Будучи ректором академии, я задал одному умному студенту тему: сравнить христианское нравоучение по епископу Феофану и Мартенсену. Мартенсен — маститый протестантский проповедник, признаваемый за лучшего моралиста-теолога, при том наиболее свободного от вероисповедных заблуждений. Еп. Феофан — просвещённый русский богослов, бывший ректор Петербургской академии. И что же? Оказалось, что христианская мораль под пером этих двух авторов явилась в совершенно различном, нередко до противоположности различном виде. Итог разностей формулирован так.

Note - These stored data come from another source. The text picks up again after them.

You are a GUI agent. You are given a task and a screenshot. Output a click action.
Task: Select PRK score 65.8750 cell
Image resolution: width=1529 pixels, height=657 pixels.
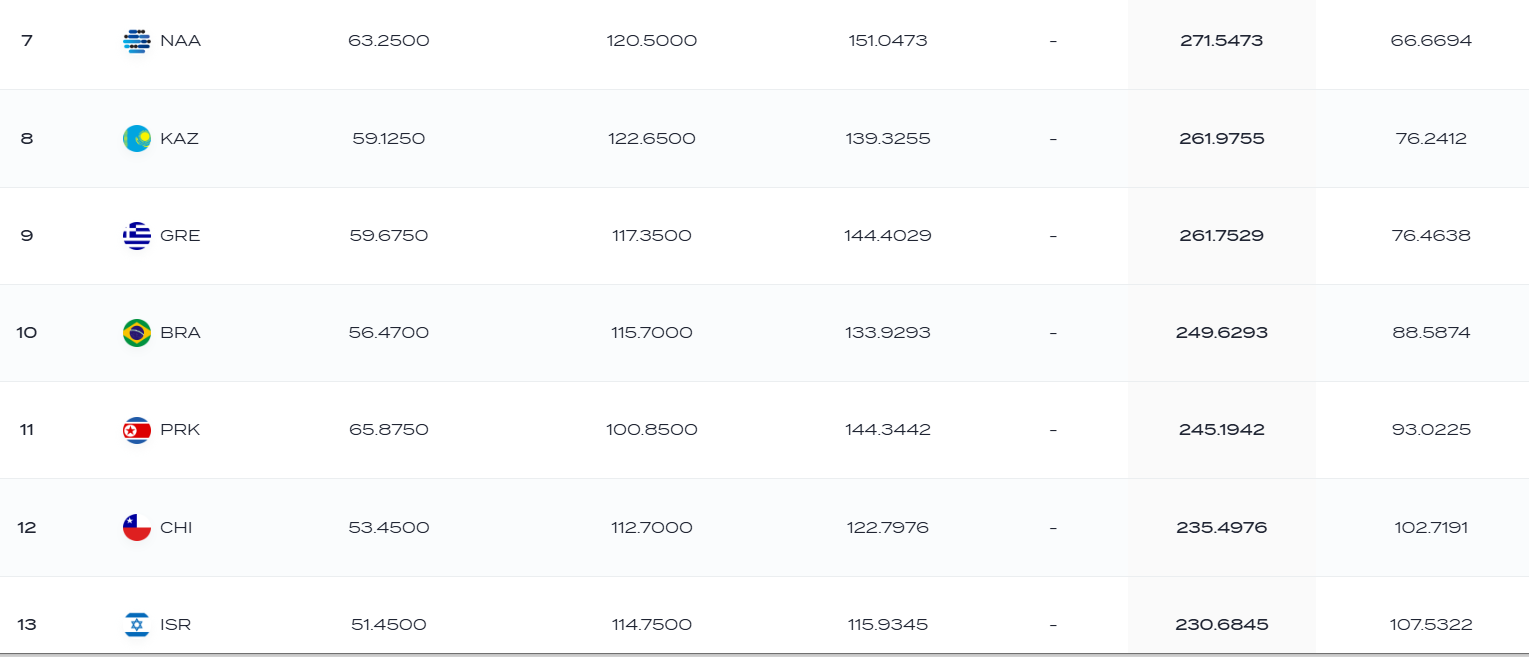click(x=389, y=430)
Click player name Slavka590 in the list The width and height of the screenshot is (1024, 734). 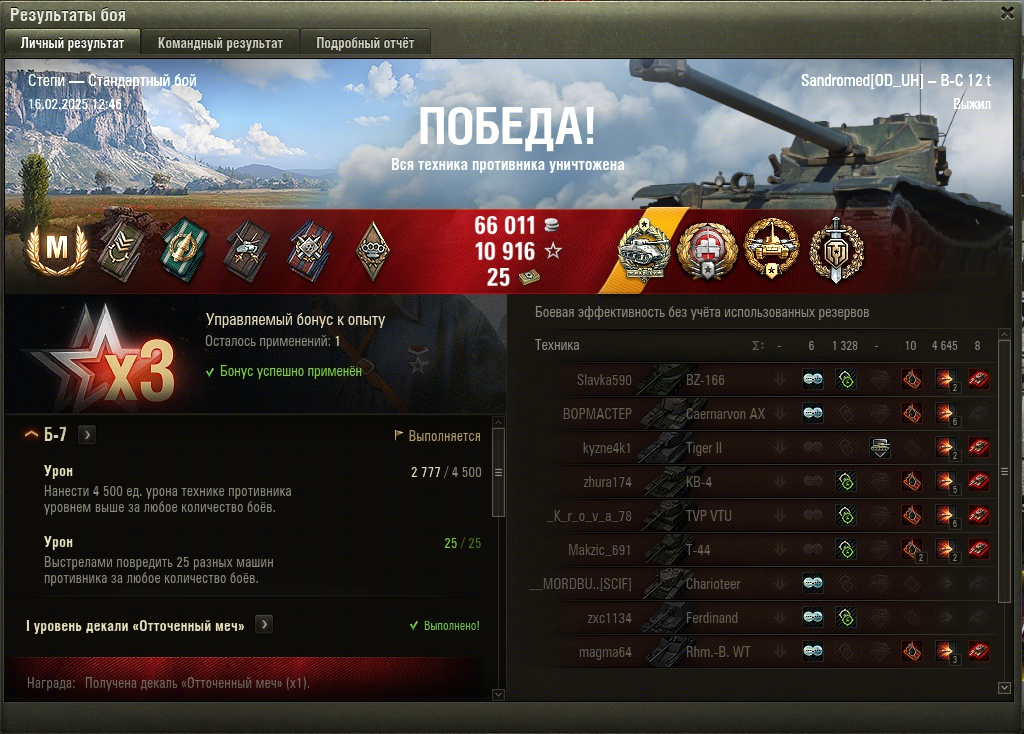pos(604,380)
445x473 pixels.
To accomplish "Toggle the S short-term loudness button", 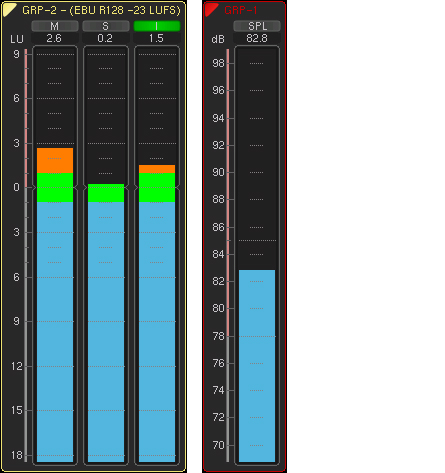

Еп. Феофан учит тому, как построить жизнь по требованию христианского совершенства, а западный епископ (sit vena verbo) берёт из христианства то и настолько, что и насколько совместимо с условиями современной культурной жизни. Значит, первый смотрит на христианство, как на вечный устой истинной жизни и требует от каждого ломать себя и жизнь до тех пор, пока она не войдёт в эту норму, а второй смотрит на основы современной культурной жизни, как на факт непоколебимый, и лишь в области существующих частных разновидностей его указывает те из них, которые наиболее одобрительны с христианской точки зрения. Первый требует нравственного героизма, подвига, второй высматривает, что бы из христианства годилось нам в нашем теперешнем жизненном устройстве? Для первого, человека, призванного к загробной вечности, в которой начнётся истинная жизнь, — исторически сложившийся механизм современной жизни, — ничтожный призрак, а для второго учение о будущей жизни — возвышенная, облагораживающая идея, помогающая нам лучше и лучше устраивать здесь реальную жизнь.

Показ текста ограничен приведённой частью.